「これは面白いですね」

手をかざしたレンは自身に新たな力が漲(みなぎ)っていることを感じた。

「では、アルリットから授かった復元能力、十二分に発揮しましょう」
「うん、他の能力も利用価値がありそうだし、いつでも付与するよ」

銀髪と紫眼の少女がころころと嬉しそうに笑う。
純真なまでの笑顔には悪意の欠片もありはしない。
一目見ただけでは、この場に居合わせた誰もがアルリットを聖花だと疑わなかっただろう。
本物の聖花が亡くなっていることを知らなければ。

「この人間の能力なら『破滅の創世』様の記憶のカードを何度でも復元させられるからねー」

そう、復元できる――あるいは元の状態に戻せるとでも言い換えてもいい。
その言葉の裏には『奏多の――破滅の創世』の記憶を取り戻す手立てがある』という事実だった。
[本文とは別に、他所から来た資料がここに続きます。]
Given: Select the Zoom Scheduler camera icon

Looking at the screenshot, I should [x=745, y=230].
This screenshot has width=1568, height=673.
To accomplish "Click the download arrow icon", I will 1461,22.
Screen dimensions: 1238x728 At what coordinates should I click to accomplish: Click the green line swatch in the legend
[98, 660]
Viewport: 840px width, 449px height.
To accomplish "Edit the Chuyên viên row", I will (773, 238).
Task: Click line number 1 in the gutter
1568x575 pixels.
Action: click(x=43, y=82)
アルリットとレンが、『境界線機関』の基地本部に潜入した頃。

「ふー、奏多くん。ようやく視界がひらけましたよ」

『境界線機関』の基地本部の入口付近で、結愛は視界の開放感を感じていた。

「でも、すぐに身動きが取れなくなる。何とかしないと……」
「はううっ、また、神獣さん達に包囲されちゃっています」

奏多と結愛がじわじわと押し込まれていく中、神獣の群れの連携攻撃は徐々に苛烈さを増していく。

「せめて、避難している人達が安全な場所に行くまで、ここで足止めしないと」

『破滅の創世』の配下達が放つ強大な力は広範囲だ。
流石にそう簡単には安全な場所にいけないかと、奏多は思考を巡らせた。

「奏多くん。私達は――」
「ああ、俺達はこのまま、慧にーさん達を援護しよう!」

それでも結愛は奏多と会話を交わすことで、連携の息を察し合う。

「『破滅の創世』の配下達の狙いは俺だ。逃げ場はない。なら、少しでも戦いやすい場所で迎え撃つだけだ!」

奏多はこの場から去るのではなく、『境界線機関』の基地本部の入口で迎え撃つことにした。
たとえ、『境界線機関』の基地本部から離れても、『破滅の創世』の配下達によって、すぐに位置を特定されると踏んだからだ。

「とはいえ、このままじゃ……」
「はううっ、動けなくされちゃいます」

奏多と結愛は窮地に立たされた気分で息を詰めたが、慧が意味深に人差し指を立てる。
ジェスチャーの意味は『静かに』。
そのとおり、黙った奏多達を確認すると、慧は次いで小声で囁いた。